SDK export from cloud data sources

📘

Prefer Import Jobs for integrating cloud data sources

We recommend using Import Jobs to import data from your cloud data sources like Snowflake and BigQuery, as it provides a simpler configuration interface and automatic scheduling of regular imports.

However, the Python SDK also provides a set of utility scripts for exporting data from a cloud data source to CSV files. These can then be imported to the Exabel platform as described in Importing via Exabel SDK.

The following cloud data sources are supported:

  • Snowflake
  • Google BigQuery
  • Amazon Athena

In order to use the export functionality with a given data source, the SDK must be installed with the necessary optional dependencies. See how to install the optional dependencies here.

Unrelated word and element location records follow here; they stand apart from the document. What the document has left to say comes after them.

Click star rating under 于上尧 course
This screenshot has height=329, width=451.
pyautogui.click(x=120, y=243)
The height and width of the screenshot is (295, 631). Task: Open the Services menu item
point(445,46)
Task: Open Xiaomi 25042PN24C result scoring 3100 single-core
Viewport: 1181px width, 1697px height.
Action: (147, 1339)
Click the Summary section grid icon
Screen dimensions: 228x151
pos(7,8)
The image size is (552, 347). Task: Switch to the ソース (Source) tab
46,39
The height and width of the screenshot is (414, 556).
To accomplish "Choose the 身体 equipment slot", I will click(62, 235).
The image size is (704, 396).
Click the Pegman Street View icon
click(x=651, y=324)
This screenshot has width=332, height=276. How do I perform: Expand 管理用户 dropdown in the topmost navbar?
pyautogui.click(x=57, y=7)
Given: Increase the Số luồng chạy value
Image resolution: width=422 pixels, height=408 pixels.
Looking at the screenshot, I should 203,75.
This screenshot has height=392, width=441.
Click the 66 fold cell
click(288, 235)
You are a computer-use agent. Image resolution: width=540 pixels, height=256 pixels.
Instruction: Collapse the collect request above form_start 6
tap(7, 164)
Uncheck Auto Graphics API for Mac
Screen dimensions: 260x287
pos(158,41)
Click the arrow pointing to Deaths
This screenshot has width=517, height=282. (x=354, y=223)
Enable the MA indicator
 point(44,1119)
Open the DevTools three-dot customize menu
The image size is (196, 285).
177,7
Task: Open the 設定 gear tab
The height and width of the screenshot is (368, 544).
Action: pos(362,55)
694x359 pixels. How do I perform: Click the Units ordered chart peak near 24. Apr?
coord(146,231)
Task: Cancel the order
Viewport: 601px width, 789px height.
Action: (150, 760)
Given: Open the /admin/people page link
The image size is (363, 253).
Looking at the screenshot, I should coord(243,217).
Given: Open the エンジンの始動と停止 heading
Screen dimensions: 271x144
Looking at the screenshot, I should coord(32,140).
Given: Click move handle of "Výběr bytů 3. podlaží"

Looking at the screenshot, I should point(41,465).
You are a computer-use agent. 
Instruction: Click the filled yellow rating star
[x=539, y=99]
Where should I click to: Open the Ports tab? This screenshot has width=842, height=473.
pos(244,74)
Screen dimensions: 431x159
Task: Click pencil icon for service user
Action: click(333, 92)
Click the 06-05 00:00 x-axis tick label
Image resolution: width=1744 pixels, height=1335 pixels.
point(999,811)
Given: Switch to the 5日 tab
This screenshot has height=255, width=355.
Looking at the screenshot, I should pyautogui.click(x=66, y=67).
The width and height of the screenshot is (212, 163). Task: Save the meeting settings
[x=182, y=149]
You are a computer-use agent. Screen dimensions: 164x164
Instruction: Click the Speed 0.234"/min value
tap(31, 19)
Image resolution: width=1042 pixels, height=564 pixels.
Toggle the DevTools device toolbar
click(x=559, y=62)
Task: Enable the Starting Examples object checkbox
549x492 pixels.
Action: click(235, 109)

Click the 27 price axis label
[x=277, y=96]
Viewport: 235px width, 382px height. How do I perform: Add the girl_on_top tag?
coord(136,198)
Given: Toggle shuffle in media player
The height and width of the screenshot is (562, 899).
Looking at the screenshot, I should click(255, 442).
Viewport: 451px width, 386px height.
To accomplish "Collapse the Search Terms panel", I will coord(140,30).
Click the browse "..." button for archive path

Exporting data from Snowflake

Authentication to Snowflake is currently only possible using username and password. Here is an example on how to query Snowflake and store the results to a file my_entities.csv.

python -m exabel_data_sdk.scripts.sql.read_snowflake \
	--query="SELECT entity, display_name FROM entities" \
	--output-file="my_entities.csv" \
	--account="my_account_identifier" \
	--username="my_username" \
	--password="my_password"

Run python -m exabel_data_sdk.scripts.sql.read_snowflake --help to get a full printout of possible arguments.

Exporting data from Google BigQuery

If you have configured default application credentials for Google Cloud Platform using the Google Cloud SDK, you can query BigQuery without specifying any authentication method. The BigQuery client library will locate and use the default application credentials automatically. If you need to authenticate with a specific service account, you can use the argument --credentials-path with the path to a service account JSON file. Here is an example on how to query BigQuery and store the results to a file my_entities.csv.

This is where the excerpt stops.